— start of Selected excerpt —

Warning: If you have not watched all eight episodes of Veronica Mars season four on Hulu, this story contains massive spoilers. Read our take on the game-changing finale, see why creator Rob Thomas took a huge creative “gamble” and hear what Jason Dohring had to say about Logan’s fate.
The controversial ending of Veronica Mars not only sparked debate among fans, but also the writers.
In the final minutes of the season four finale, ominously titled “Years, Continents, Bloodshed,” Logan Echolls (Jason Dohring), the once arrogant 09er-turned-responsible military man and Veronica’s soulmate, unexpectedly died after a car bomb left in the backseat of Veronica’s car detonated, killing the fan-favorite character. There was more salt to the wound because Logan’s death took place mere moments after he and Veronica tied the knot and briefly looked ahead to life as husband and wife.
The move to nix one half of the show’s main romantic couple prompted fans to react vocally on social media. So much so that an online petition began circulating asking Thomas and the writers to undo Logan’s death if the series gets picked up for a fifth season. Executive producer and writer Diane Ruggiero-Wright, who has been with Veronica Mars since the series’ second episode, defended the divisive ending but also expressed some understanding behind fans’ collective devastation and anger.

— end of Selected excerpt —

_Written tasks_
(a) Answer these questions from the article on the Veronica Mars finale:
(i) What is the title of the season four finale?
(ii) Where in Veronica's car was the bomb left?
(iii) Since which episode has Diane Ruggiero-Wright been with Veronica Mars?
(b) For each statement, answer yes or no according to the article on the Veronica Mars finale, and quote the words that decide it.
(i) Logan died before he and Veronica were married.
(ii) Season four of Veronica Mars has eight episodes on Hulu.
(iii) A fan petition asks for Logan's death to be undone if the show gets a fifth season.

— start of Dataset content —

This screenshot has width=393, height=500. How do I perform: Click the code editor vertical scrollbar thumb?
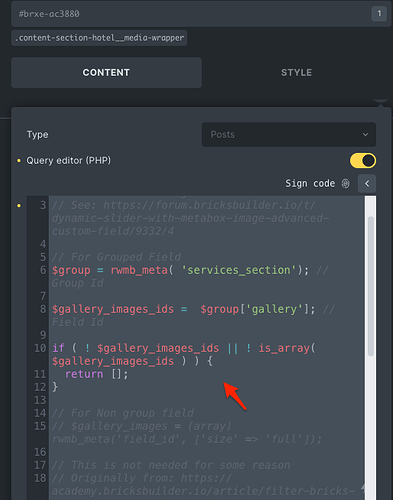pyautogui.click(x=370, y=286)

— end of Dataset content —

_Solutions in order_
(a)
(i) “Years, Continents, Bloodshed”
(ii) In the backseat
(iii) The series’ second episode

(b)
(i) No: "Logan’s death took place mere moments after he and Veronica tied the knot"
(ii) Yes: "all eight episodes of Veronica Mars season four on Hulu"
(iii) Yes: "asking Thomas and the writers to undo Logan’s death if the series gets picked up for a fifth season"